Mathematical Programs with Equilibrium Constraints

Section author: Simon W. Funke <simon@simula.no>

This demo solves example 5.2 of [5E-HintermullerK11].

Problem definition

This problem is to minimise

\[\min_{y, u} \frac{1}{2} || y - y_d ||^2_{\Omega} + \frac{\nu}{2} || u ||^2_{\Omega}\]

subject to the variational inequality

\[\begin{split}( \nabla y, \nabla (v - y) )_\Omega &\ge (f + u, v - y)_\Omega \qquad \forall v \ge 0, v = 0 \ \mathrm{on}\ \delta \Omega, \\ y &\ge 0, \\ y &= 0 \quad \mathrm{on}\ \delta \Omega,\end{split}\]

and control constraints

\[a \le u \le b \qquad \forall x \in \Omega,\]

where \(u\) is the control, \(y\) is the solution of the variational inequality, \(y_d\) is data to be matched, \(f\) is a prescribed source term, \(\nu\) is a regularisation parameter and \(a, b\) are upper and lower bounds for the control.

This problem is fundamentally different to a PDE-constrained optimisation problem in that the constraint is not a PDE, but a variational inequality. Such problems are called Mathematical Programs with Equilibrium Constraints (MPECs) and have applications in engineering design (e.g. to determine optimal trajectories for robots [5E-YG05] or process optimisation in chemical engineering [5E-BRB08]) and in economics (e.g. in leader-follower games [5E-LM05] and optimal pricing [5E-LH04]).

Even though it is known that the above problem admits a unique solution, there are some difficulties to be considered when solving MPECs:

  • the set of feasible points is in general not necessarly convex or connected, and

  • the reduced problem is not Fréchet-differentiable.

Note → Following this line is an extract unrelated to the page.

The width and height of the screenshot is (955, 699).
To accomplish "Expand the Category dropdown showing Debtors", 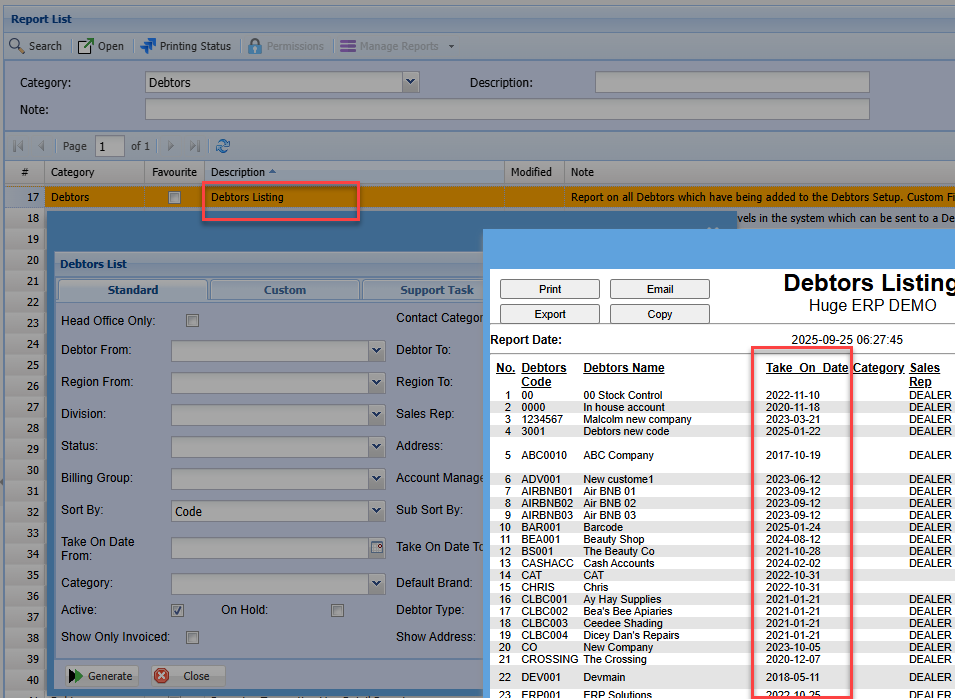I will tap(410, 82).
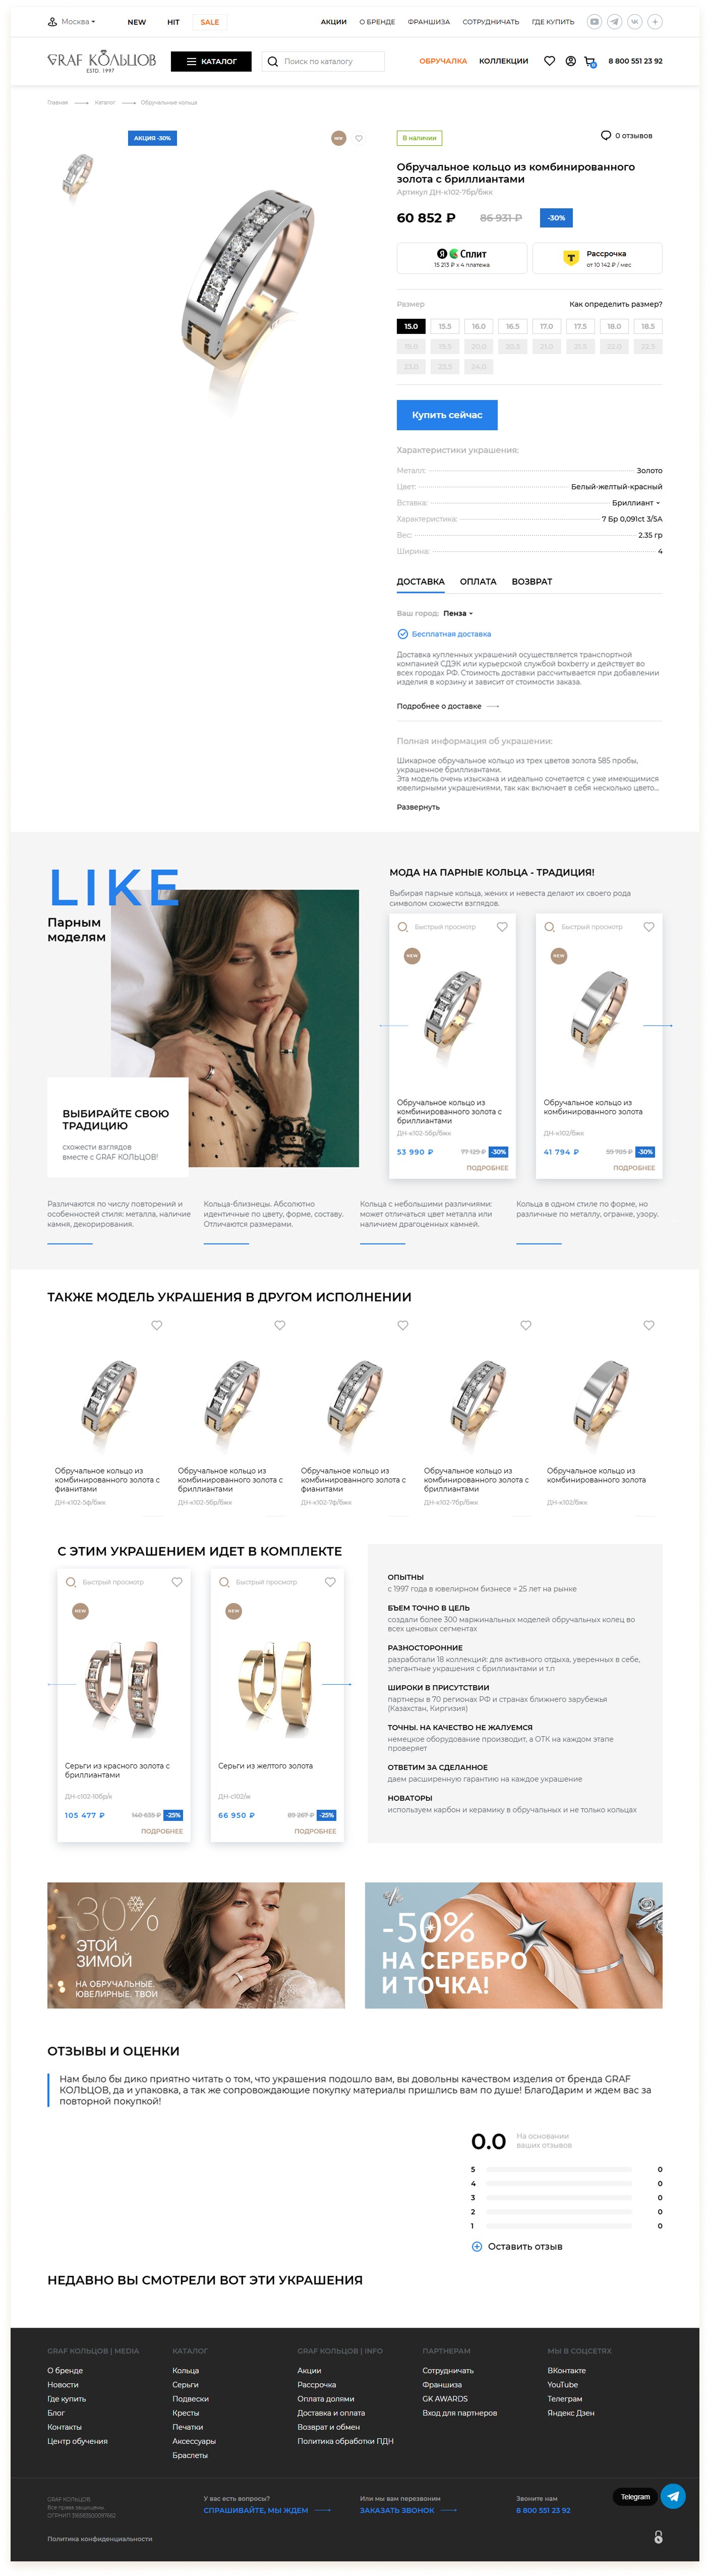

Following [5E-HintermullerK11], we will overcome these issues in the next section with a penalisation approach. For a more thorough discussion on MPECs, see [5E-ZQJSD96] and the references therein.

Penalisation technique

A common approach for solving variational inequalities is to approximate them by a sequence of nonlinear PDEs with a penalisation term. We transform the above problem into a sequence of PDE-constrained optimisation problems, which can be solved with dolfin-adjoint.

For the above problem we use the approximation

\[\begin{split}(\nabla y, \nabla v)_\Omega + \frac{1}{\alpha} (\pi(y), v)_\Omega = (f + u, v)_\Omega \qquad \forall v, \\\end{split}\]

where \(\alpha > 0\) is the penalty parameter and the penalty term is defined as

\[\pi(y) = -\max(0, y).\]

This approximation yields solutions which converge to the solution of the variational inequality as \(\alpha \to 0\) (see chapter IV of [5E-KS00]).

In order to be able to apply a gradient-based optimisation method, we need differentiabilty of the above equation. The \(\max\) operator is not differentiable at the origin, and hence it is replaced by a smooth (\(C^1\)) approximation (plot modified from [5E-HintermullerK11]):

\[\begin{split}{\max}_{\epsilon}(0, y) = \begin{cases} y - \frac{\epsilon}{2} & \mbox{if } y \ge \epsilon, \\ \frac{y^2}{2\epsilon} & \mbox{if } y \in (0, \epsilon), \\ 0 & \mbox{if } y \le 0. \end{cases}\end{split}\]
../../_images/mpec-smoothmax.jpg

The domain for the example problem is the unit square \(\Omega = (0, 1)^2\). The data and the source term are given as \(y_d(x, y) = f(x, y) = -|xy - 0.5| + 0.25\). The remaining parameters are \(a = 0.01\), \(b = 0.03\) and \(\nu = 0.01\).

Implementation

First, the dolfin and dolfin_adjoint modules are imported. We also tell DOLFIN to only print error messages to keep the output comprehensible:

from dolfin import *
from ufl.operators import Max

from dolfin_adjoint import *
from pyadjoint.placeholder import Placeholder

set_log_level(LogLevel.ERROR)

# Needed to have a nested conditional
parameters["form_compiler"]["representation"] = "uflacs"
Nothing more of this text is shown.